I have the following table:
DROP TABLE IF EXISTS event;
CREATE TABLE event(
kind VARCHAR NOT NULL,
num INTEGER NOT NULL
);
ALTER TABLE event ADD PRIMARY KEY (kind, num);
The idea is that I want to use the num column to maintain separate increment counters for each kind of event. So num is like a dedicated auto-increment sequence for each different kind.

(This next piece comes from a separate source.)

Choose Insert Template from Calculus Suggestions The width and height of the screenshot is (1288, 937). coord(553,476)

Assuming multiple clients/threads writing events (potentially of the same kind) into that table concurrently, is there any difference in terms of the required level for transaction isolation between: (a) executing the following block:
BEGIN TRANSACTION;
DO
$do$
DECLARE
nextNum INTEGER;
BEGIN
SELECT COALESCE(MAX(num),-1)+1 FROM event WHERE kind='A' INTO nextNum;
INSERT INTO event(kind, num) VALUES('A', nextNum);
END;
$do$;
COMMIT;
... and (b) combining the select and insert into a single statement:
INSERT INTO event(kind, num)
(SELECT 'A', COALESCE(MAX(num),-1)+1 FROM event WHERE kind='A');
From some tests I run it seems that in both cases I need the serializable transaction isolation level. What's more, even with the serializable transactions isolation level, my code has to be prepared to retry due to the following error in highly concurrency situations:
ERROR: could not serialize access due to read/write dependencies among transactions
DETAIL: Reason code: Canceled on identification as a pivot, during commit attempt.
HINT: The transaction might succeed if retried.

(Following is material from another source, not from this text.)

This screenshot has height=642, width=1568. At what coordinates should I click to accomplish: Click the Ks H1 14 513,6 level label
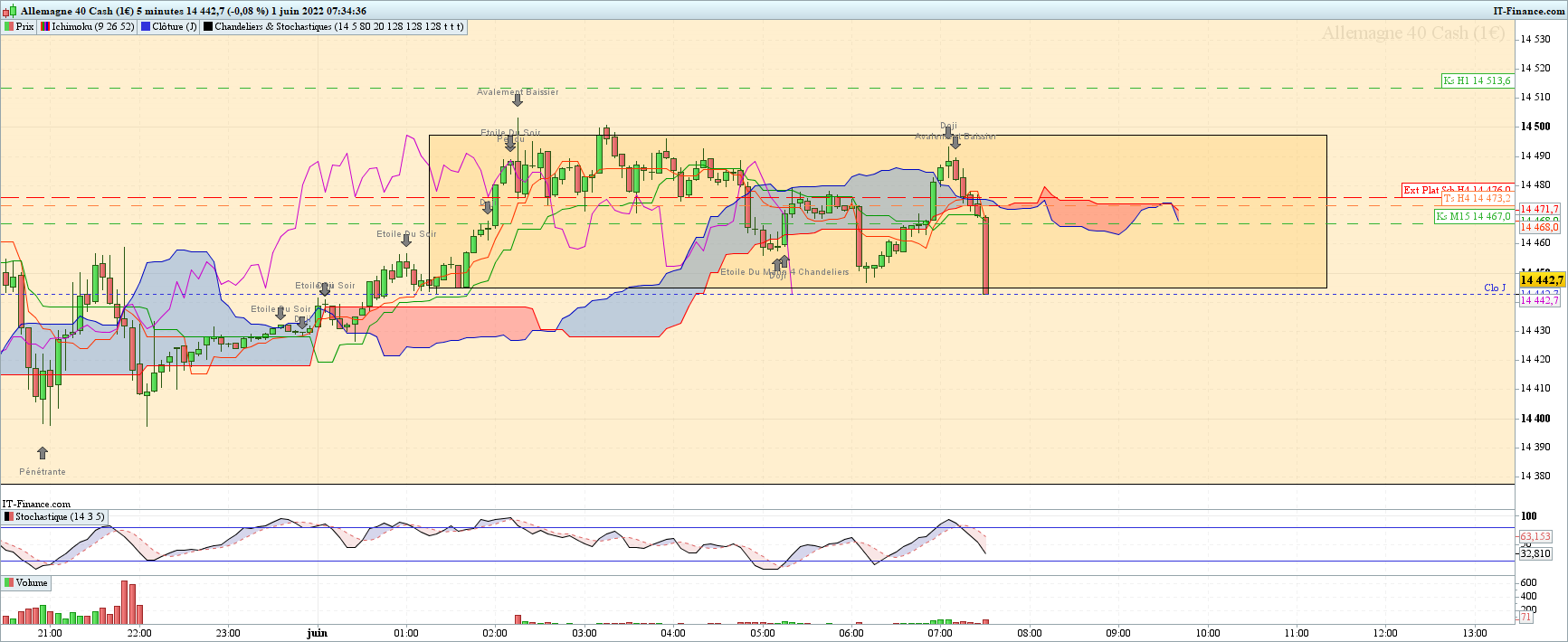click(1478, 80)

In other words merging the select into the insert does not seem to confer any benefit in terms of atomicity or allow any lower/more lenient transaction isolation level to be set. Am I missing anything?
(This question is broadly related in that it asks for a PostgreSQL pattern to facilitate the generation of multiple sequences inside a table. So just to be clear I am not asking for the right pattern to do that sort of thing; I just want to understand if the block of two statements is in any way different than a single merged INSERT/SELECT statement).